Provided records:
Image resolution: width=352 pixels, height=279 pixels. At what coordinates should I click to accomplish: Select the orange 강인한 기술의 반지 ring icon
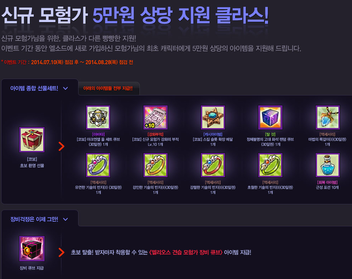pos(155,165)
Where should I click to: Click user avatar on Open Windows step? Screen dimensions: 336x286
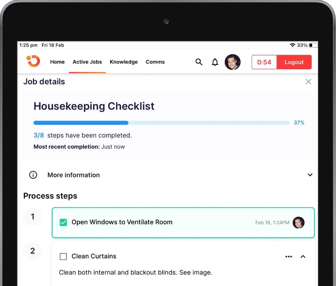point(298,222)
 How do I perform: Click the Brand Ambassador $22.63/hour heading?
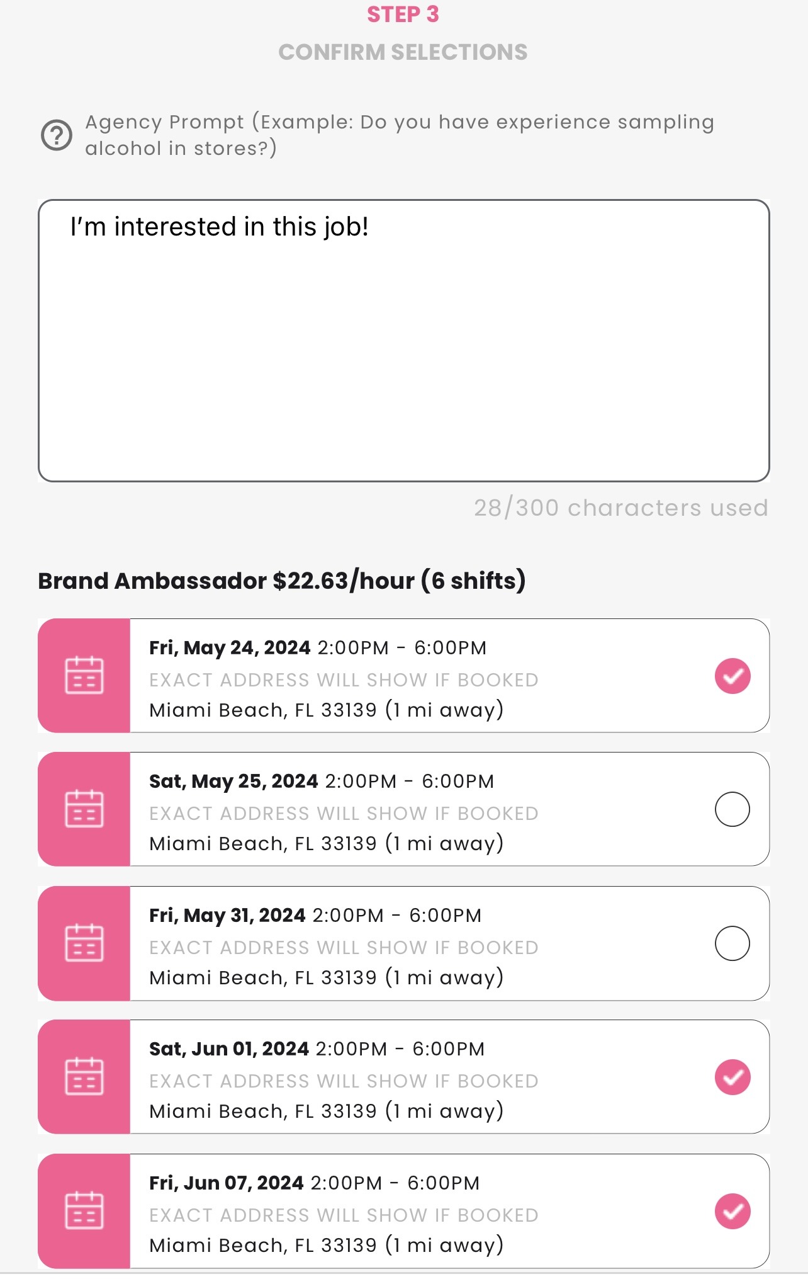coord(281,581)

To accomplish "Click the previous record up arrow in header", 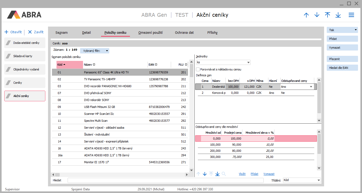I will [x=306, y=15].
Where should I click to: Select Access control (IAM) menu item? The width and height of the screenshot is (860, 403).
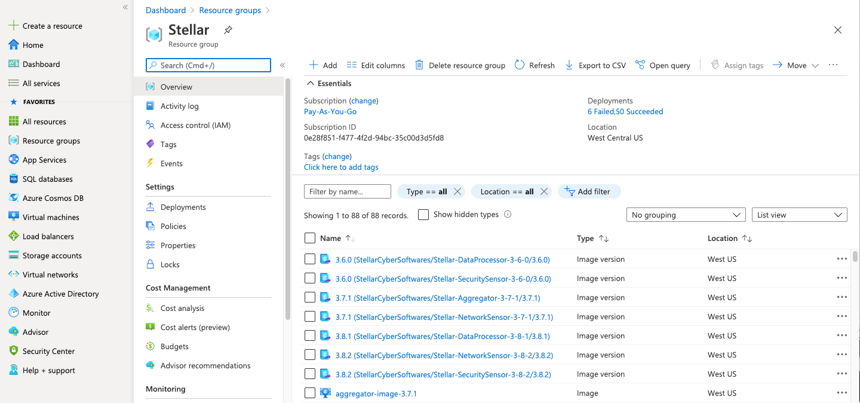[x=195, y=125]
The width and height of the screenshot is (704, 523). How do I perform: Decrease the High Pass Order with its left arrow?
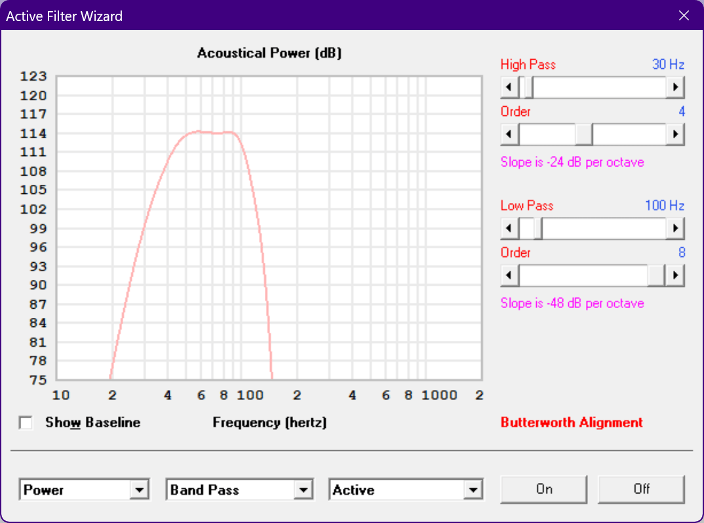(x=509, y=134)
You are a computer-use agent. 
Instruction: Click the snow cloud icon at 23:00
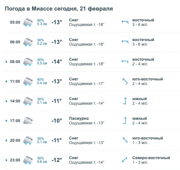(x=28, y=160)
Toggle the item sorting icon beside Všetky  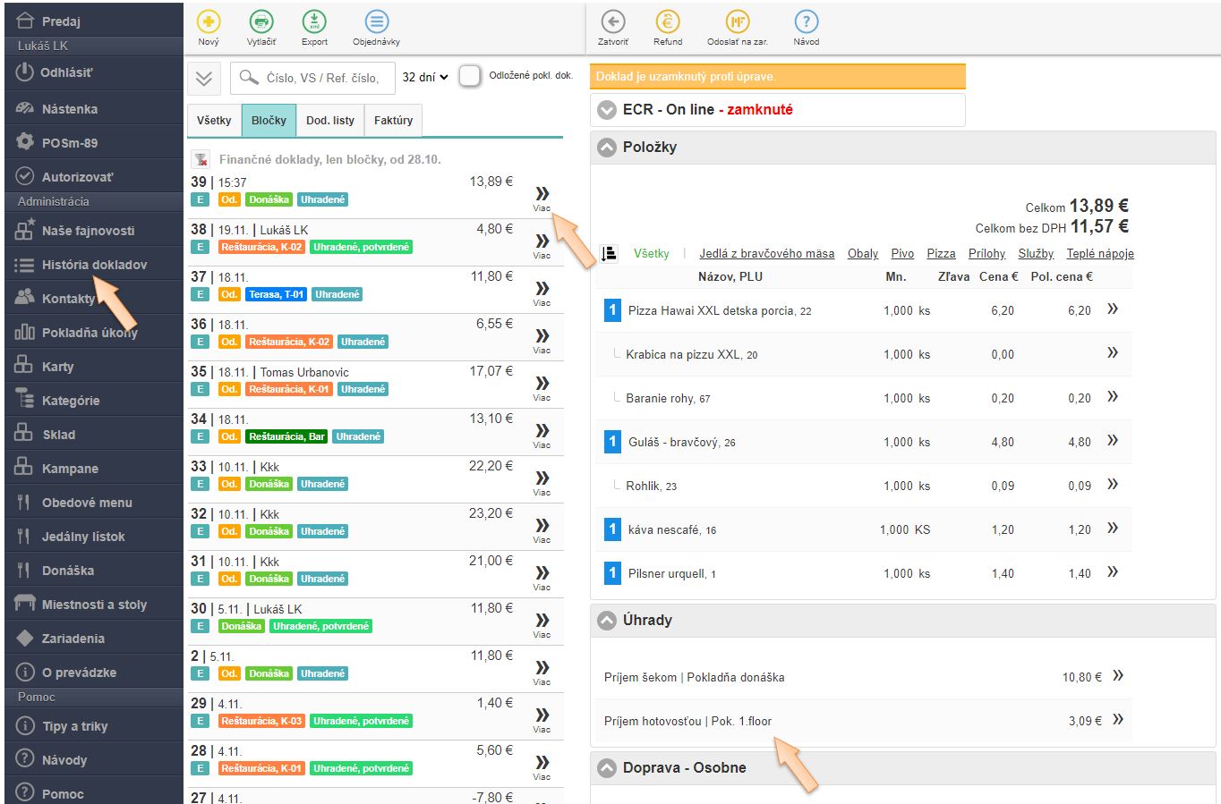point(609,254)
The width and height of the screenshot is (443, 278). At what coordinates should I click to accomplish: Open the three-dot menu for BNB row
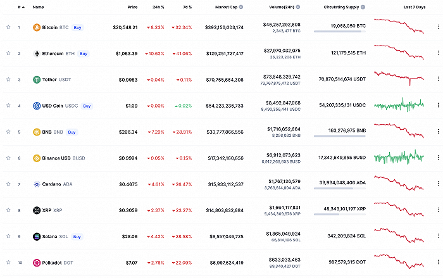[x=436, y=132]
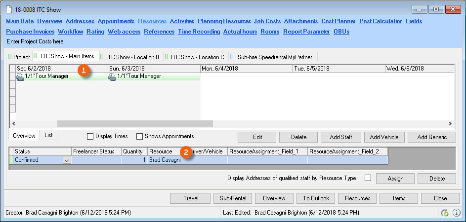Check Display Addresses of qualified staff box

tap(368, 178)
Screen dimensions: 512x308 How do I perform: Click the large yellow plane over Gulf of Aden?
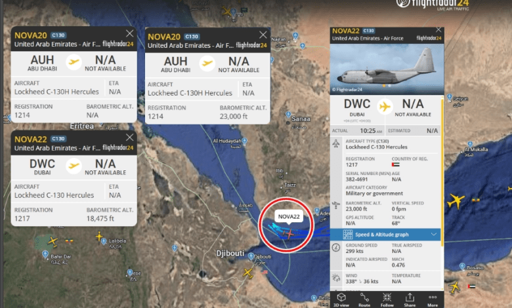point(456,201)
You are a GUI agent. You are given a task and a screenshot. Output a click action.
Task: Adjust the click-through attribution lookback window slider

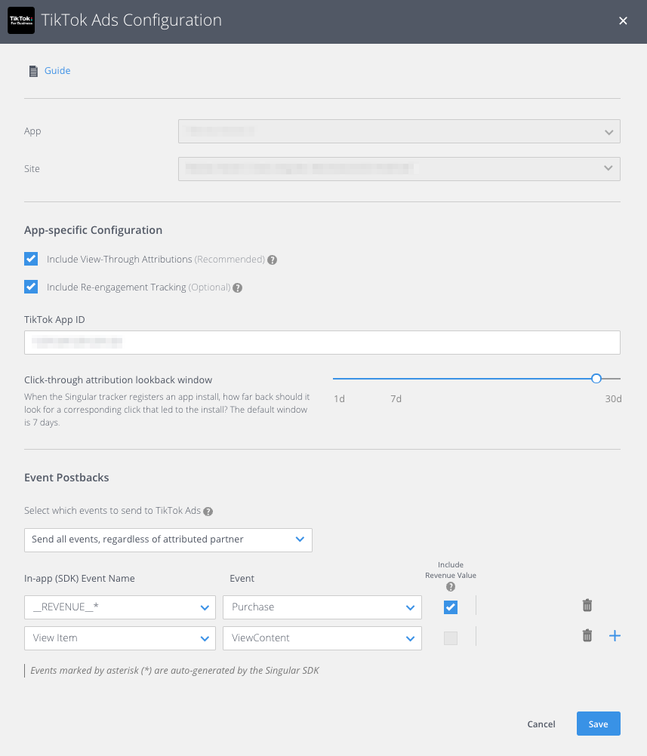click(x=596, y=378)
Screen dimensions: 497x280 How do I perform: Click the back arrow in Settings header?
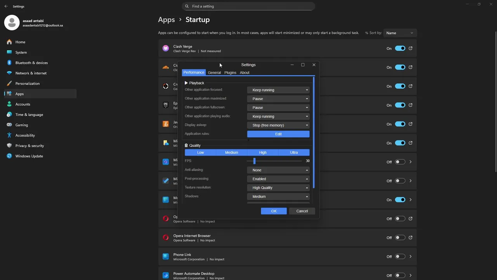tap(6, 6)
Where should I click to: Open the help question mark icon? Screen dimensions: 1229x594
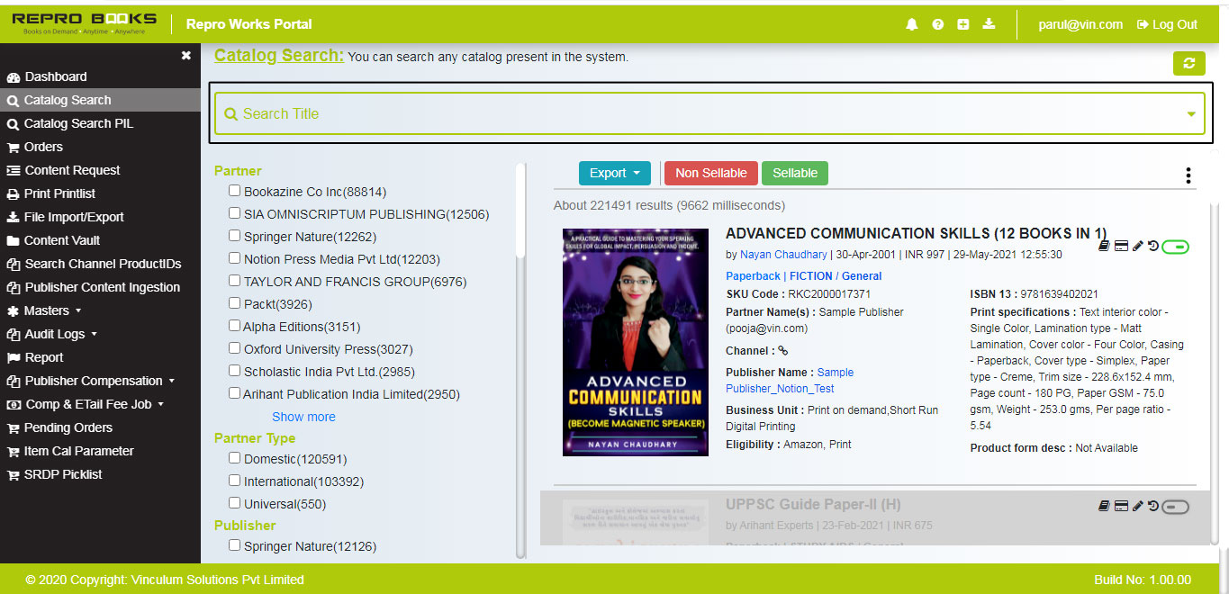point(937,24)
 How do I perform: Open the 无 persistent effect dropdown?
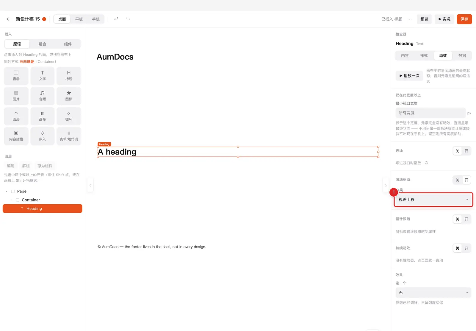pyautogui.click(x=433, y=293)
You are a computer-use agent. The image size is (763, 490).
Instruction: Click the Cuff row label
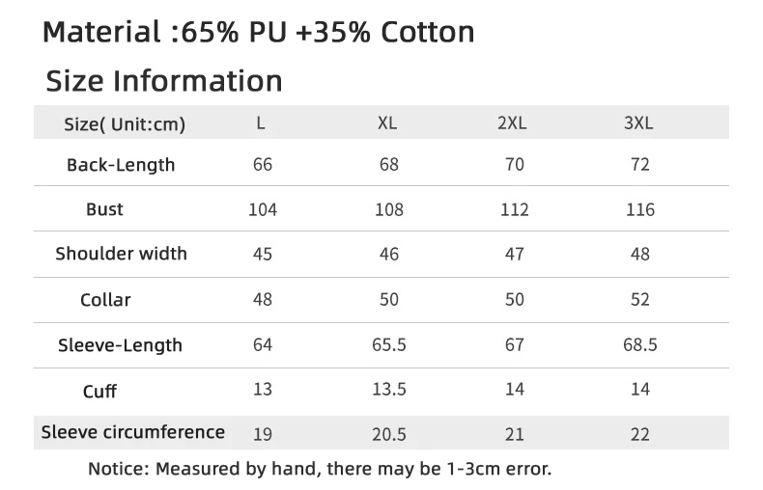pos(99,392)
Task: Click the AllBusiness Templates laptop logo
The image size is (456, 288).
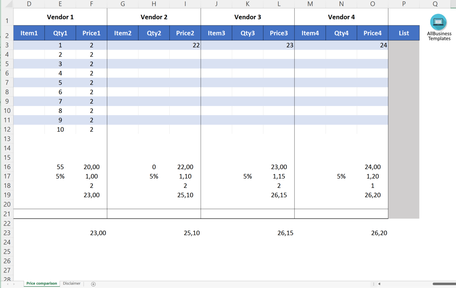Action: pos(438,22)
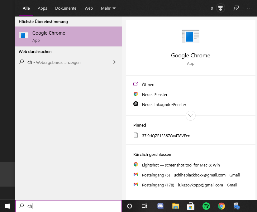Open Microsoft Store taskbar icon

(x=191, y=206)
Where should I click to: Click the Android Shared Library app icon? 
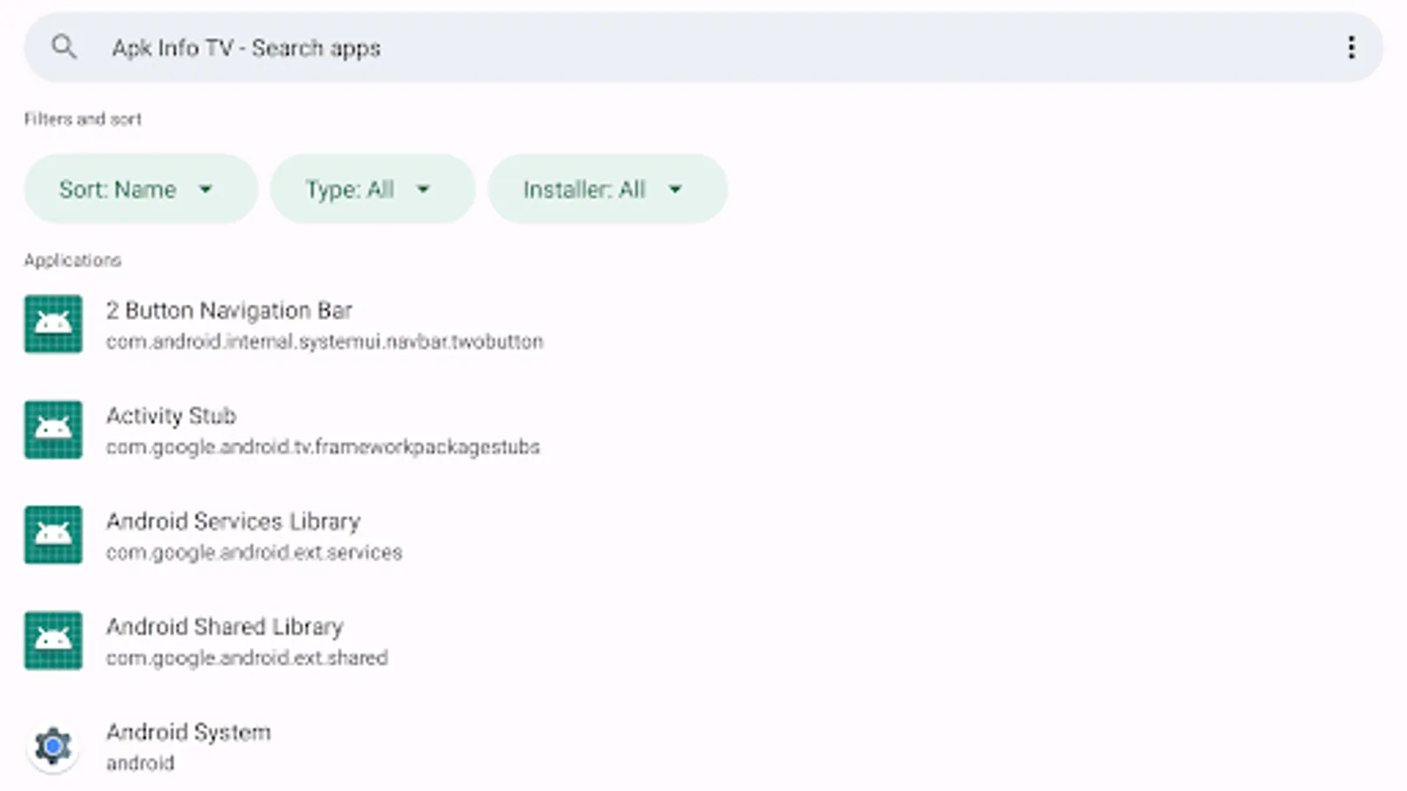coord(54,641)
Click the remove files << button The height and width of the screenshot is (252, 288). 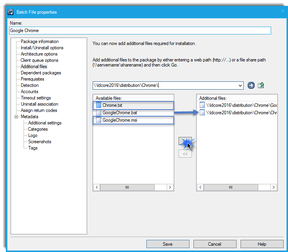click(185, 154)

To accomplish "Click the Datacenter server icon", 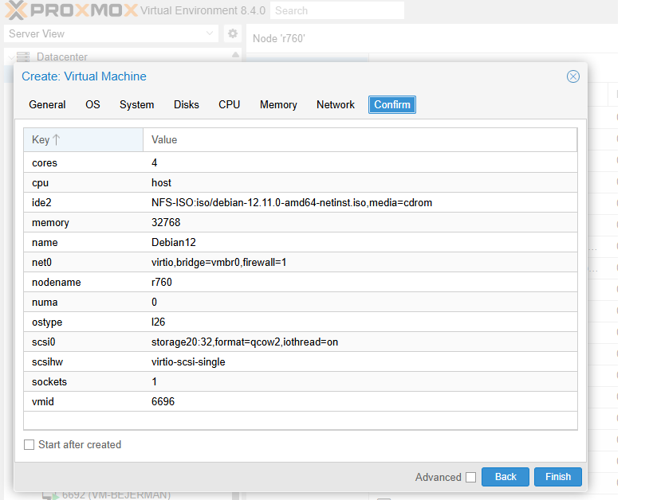I will (x=23, y=57).
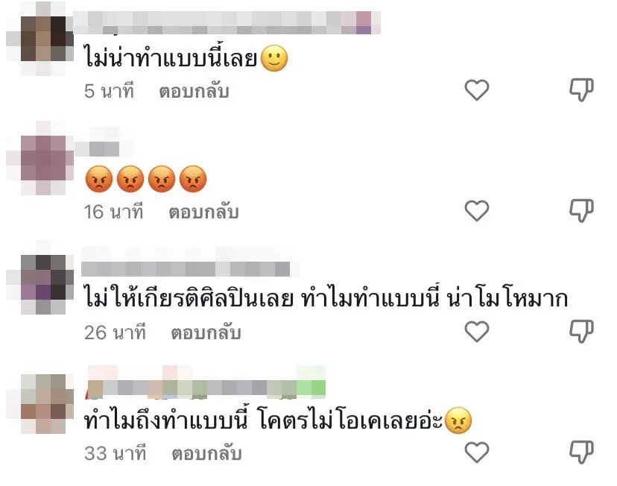Reply (ตอบกลับ) to the 16 นาที comment
The height and width of the screenshot is (486, 617).
[204, 212]
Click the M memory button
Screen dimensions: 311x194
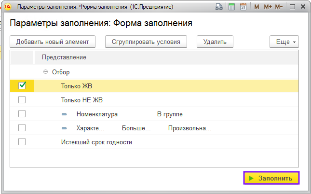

What this task involves: What number of lines in the data contain the word "agent"? Give the number and nothing else.

Your solution: 3